**WHAT YOU WILL DO**
The whole listing below is to be output exactly, with no line skipped.

**MATERIALS PROVIDED**
•••

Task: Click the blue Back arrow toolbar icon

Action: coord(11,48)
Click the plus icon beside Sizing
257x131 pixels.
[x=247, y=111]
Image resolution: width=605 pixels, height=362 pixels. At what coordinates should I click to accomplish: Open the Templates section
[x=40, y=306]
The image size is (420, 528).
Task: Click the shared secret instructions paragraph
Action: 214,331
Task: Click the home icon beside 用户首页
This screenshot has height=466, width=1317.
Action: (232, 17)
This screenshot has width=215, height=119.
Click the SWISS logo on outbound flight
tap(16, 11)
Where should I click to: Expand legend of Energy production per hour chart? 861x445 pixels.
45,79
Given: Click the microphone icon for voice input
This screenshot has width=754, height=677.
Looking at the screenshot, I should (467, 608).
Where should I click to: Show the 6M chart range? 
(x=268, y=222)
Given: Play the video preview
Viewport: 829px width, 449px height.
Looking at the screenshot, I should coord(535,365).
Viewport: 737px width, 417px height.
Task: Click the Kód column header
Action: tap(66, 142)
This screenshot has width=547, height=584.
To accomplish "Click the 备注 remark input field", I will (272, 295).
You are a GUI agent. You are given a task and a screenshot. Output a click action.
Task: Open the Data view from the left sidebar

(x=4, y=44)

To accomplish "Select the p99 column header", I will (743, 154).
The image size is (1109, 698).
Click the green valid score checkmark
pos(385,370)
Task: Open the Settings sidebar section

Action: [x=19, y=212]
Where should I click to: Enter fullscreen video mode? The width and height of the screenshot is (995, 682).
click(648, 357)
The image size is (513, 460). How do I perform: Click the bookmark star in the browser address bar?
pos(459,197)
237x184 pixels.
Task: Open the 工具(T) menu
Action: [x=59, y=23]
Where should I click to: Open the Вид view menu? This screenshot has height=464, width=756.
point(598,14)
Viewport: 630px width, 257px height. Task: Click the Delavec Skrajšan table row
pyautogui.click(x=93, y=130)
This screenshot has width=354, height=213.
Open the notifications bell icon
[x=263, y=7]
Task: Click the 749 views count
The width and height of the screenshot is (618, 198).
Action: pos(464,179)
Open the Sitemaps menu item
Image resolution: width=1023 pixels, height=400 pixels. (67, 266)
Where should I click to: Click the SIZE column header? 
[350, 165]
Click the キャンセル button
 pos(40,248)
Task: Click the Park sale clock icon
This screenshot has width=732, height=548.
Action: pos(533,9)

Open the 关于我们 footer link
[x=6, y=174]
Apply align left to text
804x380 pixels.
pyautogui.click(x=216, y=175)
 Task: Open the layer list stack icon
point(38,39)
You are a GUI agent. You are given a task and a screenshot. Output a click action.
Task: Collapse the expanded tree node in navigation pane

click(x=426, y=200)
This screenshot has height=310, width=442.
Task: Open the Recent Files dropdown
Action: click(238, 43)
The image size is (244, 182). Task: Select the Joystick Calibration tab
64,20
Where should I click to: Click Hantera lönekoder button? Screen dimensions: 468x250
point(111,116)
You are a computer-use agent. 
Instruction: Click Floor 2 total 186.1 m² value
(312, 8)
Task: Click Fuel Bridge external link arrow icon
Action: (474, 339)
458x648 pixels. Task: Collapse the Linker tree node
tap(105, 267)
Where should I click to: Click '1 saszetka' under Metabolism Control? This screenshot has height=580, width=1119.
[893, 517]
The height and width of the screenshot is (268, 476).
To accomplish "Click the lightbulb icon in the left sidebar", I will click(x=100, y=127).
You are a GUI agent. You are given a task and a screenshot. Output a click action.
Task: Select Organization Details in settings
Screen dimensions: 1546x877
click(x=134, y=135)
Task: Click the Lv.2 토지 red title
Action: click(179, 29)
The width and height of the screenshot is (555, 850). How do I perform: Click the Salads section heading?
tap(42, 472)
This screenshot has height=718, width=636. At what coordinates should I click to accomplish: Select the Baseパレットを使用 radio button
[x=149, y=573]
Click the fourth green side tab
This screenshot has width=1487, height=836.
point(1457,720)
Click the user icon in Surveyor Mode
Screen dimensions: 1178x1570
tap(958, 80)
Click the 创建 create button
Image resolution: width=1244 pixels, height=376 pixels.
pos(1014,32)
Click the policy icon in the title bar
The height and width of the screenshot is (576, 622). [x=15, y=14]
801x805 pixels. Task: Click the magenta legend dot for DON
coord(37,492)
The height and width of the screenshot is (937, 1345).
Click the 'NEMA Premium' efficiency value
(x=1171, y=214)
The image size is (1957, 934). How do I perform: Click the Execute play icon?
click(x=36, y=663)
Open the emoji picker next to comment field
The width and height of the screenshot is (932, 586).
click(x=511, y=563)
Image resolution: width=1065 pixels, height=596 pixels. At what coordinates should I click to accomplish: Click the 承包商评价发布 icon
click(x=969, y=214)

•••

**TASK RESPONSE**
Task: Click the blue Back arrow toolbar icon

Action: coord(11,48)
Click the plus icon beside Sizing
257x131 pixels.
[x=247, y=111]
Image resolution: width=605 pixels, height=362 pixels. At what coordinates should I click to accomplish: Open the Templates section
[x=40, y=306]
The image size is (420, 528).
Task: Click the shared secret instructions paragraph
Action: 214,331
Task: Click the home icon beside 用户首页
This screenshot has height=466, width=1317.
Action: (232, 17)
This screenshot has width=215, height=119.
Click the SWISS logo on outbound flight
tap(16, 11)
Where should I click to: Expand legend of Energy production per hour chart? 861x445 pixels.
45,79
Given: Click the microphone icon for voice input
This screenshot has width=754, height=677.
Looking at the screenshot, I should (467, 608).
Where should I click to: Show the 6M chart range? 
(x=268, y=222)
Given: Play the video preview
Viewport: 829px width, 449px height.
Looking at the screenshot, I should coord(535,365).
Viewport: 737px width, 417px height.
Task: Click the Kód column header
Action: tap(66, 142)
This screenshot has width=547, height=584.
To accomplish "Click the 备注 remark input field", I will (272, 295).
You are a GUI agent. You are given a task and a screenshot. Output a click action.
Task: Open the Data view from the left sidebar

(x=4, y=44)

To accomplish "Select the p99 column header", I will (743, 154).
The image size is (1109, 698).
Click the green valid score checkmark
pos(385,370)
Task: Open the Settings sidebar section

Action: [x=19, y=212]
Where should I click to: Enter fullscreen video mode? The width and height of the screenshot is (995, 682).
click(648, 357)
The image size is (513, 460). How do I perform: Click the bookmark star in the browser address bar?
pos(459,197)
237x184 pixels.
Task: Open the 工具(T) menu
Action: [x=59, y=23]
Where should I click to: Open the Вид view menu? This screenshot has height=464, width=756.
point(598,14)
Viewport: 630px width, 257px height. Task: Click the Delavec Skrajšan table row
pyautogui.click(x=93, y=130)
This screenshot has width=354, height=213.
Open the notifications bell icon
[x=263, y=7]
Task: Click the 749 views count
The width and height of the screenshot is (618, 198).
Action: pos(464,179)
Open the Sitemaps menu item
Image resolution: width=1023 pixels, height=400 pixels. (67, 266)
Where should I click to: Click the SIZE column header? 
[350, 165]
Click the キャンセル button
 pos(40,248)
Task: Click the Park sale clock icon
This screenshot has width=732, height=548.
Action: pos(533,9)

Open the 关于我们 footer link
[x=6, y=174]
Apply align left to text
804x380 pixels.
pyautogui.click(x=216, y=175)
 Task: Open the layer list stack icon
point(38,39)
You are a GUI agent. You are given a task and a screenshot. Output a click action.
Task: Collapse the expanded tree node in navigation pane

click(x=426, y=200)
This screenshot has height=310, width=442.
Task: Open the Recent Files dropdown
Action: click(238, 43)
The image size is (244, 182). Task: Select the Joystick Calibration tab
64,20
Where should I click to: Click Hantera lönekoder button? Screen dimensions: 468x250
point(111,116)
You are a computer-use agent. 
Instruction: Click Floor 2 total 186.1 m² value
(312, 8)
Task: Click Fuel Bridge external link arrow icon
Action: (474, 339)
458x648 pixels. Task: Collapse the Linker tree node
tap(105, 267)
Where should I click to: Click '1 saszetka' under Metabolism Control? This screenshot has height=580, width=1119.
[893, 517]
The height and width of the screenshot is (268, 476).
To accomplish "Click the lightbulb icon in the left sidebar", I will click(x=100, y=127).
You are a GUI agent. You are given a task and a screenshot. Output a click action.
Task: Select Organization Details in settings
Screen dimensions: 1546x877
click(x=134, y=135)
Task: Click the Lv.2 토지 red title
Action: click(179, 29)
The width and height of the screenshot is (555, 850). How do I perform: Click the Salads section heading?
tap(42, 472)
This screenshot has height=718, width=636. At what coordinates should I click to accomplish: Select the Baseパレットを使用 radio button
[x=149, y=573]
Click the fourth green side tab
This screenshot has width=1487, height=836.
point(1457,720)
Click the user icon in Surveyor Mode
Screen dimensions: 1178x1570
tap(958, 80)
Click the 创建 create button
Image resolution: width=1244 pixels, height=376 pixels.
pos(1014,32)
Click the policy icon in the title bar
The height and width of the screenshot is (576, 622). [x=15, y=14]
801x805 pixels. Task: Click the magenta legend dot for DON
coord(37,492)
The height and width of the screenshot is (937, 1345).
Click the 'NEMA Premium' efficiency value
(x=1171, y=214)
The image size is (1957, 934). How do I perform: Click the Execute play icon?
click(x=36, y=663)
Open the emoji picker next to comment field
The width and height of the screenshot is (932, 586).
click(x=511, y=563)
Image resolution: width=1065 pixels, height=596 pixels. At what coordinates should I click to accomplish: Click the 承包商评价发布 icon
click(x=969, y=214)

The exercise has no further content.